Sì, era l’anno della grande carestia in Etiopia, il 1986. Ad Addis Abeba mi mandarono in un lebbrosario, ci andai con mia moglie. Lei lavorò benissimo facendo assistenza, nonostante non fosse né medico né infermiera. Fasciava i malati, in fondo la possibilità di contagio è bassa. Quel posto era un vero e proprio villaggio di lebbrosi, si sposavano addirittura tra loro. Il problema principale erano le malattie da fame, la lebbra veniva curata da un frate francese, che di tanto in tanto passava di lì. E poi c’era il problema degli aiuti umanitari, che non avevano alcun criterio: ad esempio arrivavano casse e casse di antidiabetici, che a un popolo che muore di fare non servono certo.
Ritrovò qualcuno che aveva conosciuto da bambino?
Non in quella occasione. Conobbi poi in Italia una principessa etiope, figlia di un capo che aveva combattuto contro l’Italia. La ragazza era stata presa prigioniera, portata da noi e fatta studiare dalle suore. Aveva sposato un romano, mi disse che da bambini ci eravamo conosciuti alla corte del Negus, io onestamente non ne ho memoria. In Africa ho lasciato il cuore, quando tornai ad Addis Abeba per la carestia sentii che era doveroso aiutare quelle persone, che era un modo per restituire quanto di buono mi avevano dato.
Quando fu che trovò il tempo per scrivere i suoi libri?
Da quando sono andato in pensione ho avuto più tempo per tutto, dai viaggi alla scrittura. Iniziai con L’uomo che parlava con i fili, allora avevo come tutor Paolo Debenedetti, che mi suggeriva sempre di tagliare, tagliare, tagliare. Ho sempre avuto una certa tendenza a leggere, e a scrivere. Anche quando facevo foto, volevo raccontare qualcosa.
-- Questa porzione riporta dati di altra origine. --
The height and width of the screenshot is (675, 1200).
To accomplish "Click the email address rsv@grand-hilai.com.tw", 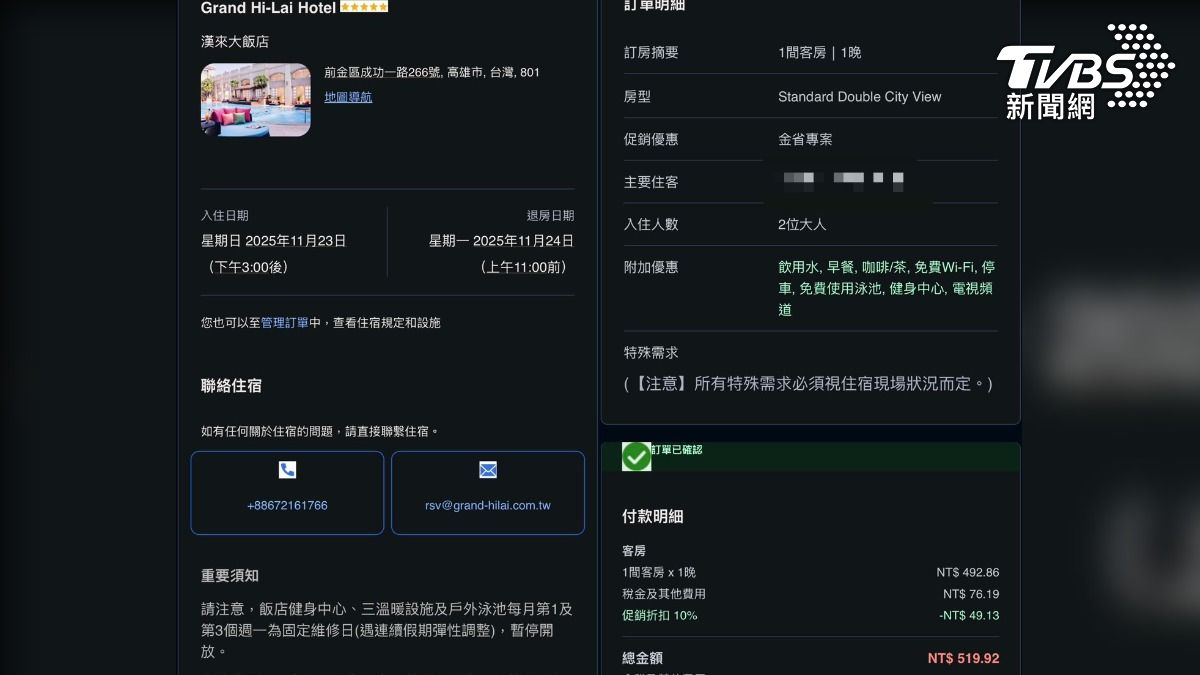I will (488, 505).
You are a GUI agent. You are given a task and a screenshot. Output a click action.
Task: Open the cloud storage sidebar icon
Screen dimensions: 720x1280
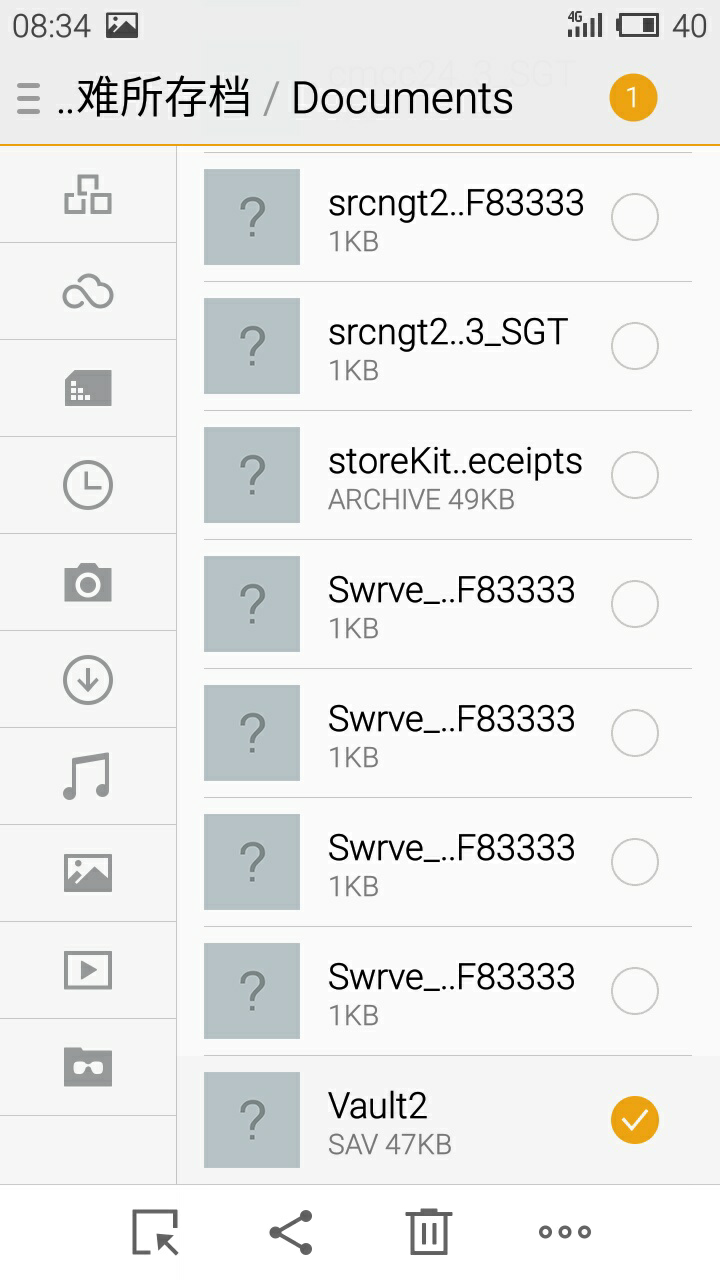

Da ragazzo mi divertivo a scrivere temi, più tardi a Natale con gli amici raccontavo favole. Qualche soddisfazione l’ho avuta anche dalle pubblicazioni scientifiche, ne ho scritte un centinaio. Qualcuna ha avuto anche discreta fortuna.
In reparto è stato maestro dei suoi allievi medici, ma una volta in pensione non ha smesso gli abiti dell’insegnante.
Per quindici anni ho insegnato Storia del cinema all’Università della terza età. Devo ammettere che mi divertivo moltissimo, ogni anno avevamo un tema diverso: cinema inglese, francese, il Neorealismo. Mi preparavo le mie lezioni, si discuteva, ogni proiezione era seguita da un centinaio di allievi.
Da liceale scelse di iscriversi a medicina piuttosto che a cinematografia. Che cosa suggerirebbe ai ragazzi di oggi, di essere realisti o di seguire lo spirito?
A volte si sceglie una strada obbligata a cui poi ci si affeziona. Se a 17 anni non avessi seguito la strada della medicina, non avrei ottenuto tutto quello che ho ottenuto. Per me la medicina è stata la cosa più grande. Se dovessi riassumere il tutto in un aforisma, direi: vai dove ti porta il cuore, ma ragiona. Ho un nipote che si è laureato in ingegneria, ora lo vedo affrontare il lavoro con grande entusiasmo, anche se si sta scontrando con le prime delusioni. Bisogna mettere davanti a tutto il lavoro e la serietà, ma ai ragazzi dico: trovatevi sempre un’ideale, un luogo dove rifugiarvi quando ne avete bisogno.
La letteratura, ad esempio, la fotografia, la musica. Sono tutte cose che ti possono risarcire di tante durezze che si incontrano nella vita, nel lavoro, nella sorte.
D’altra parte noi cerchiamo di fare le cose al meglio, ma non sempre vanno come vogliamo. Io nella vita ho avuto fortuna, sono ancora qui a raccontare, riesco a ricordare, al contrario di tanti amici e colleghi che purtroppo dalla vita hanno avuto batoste.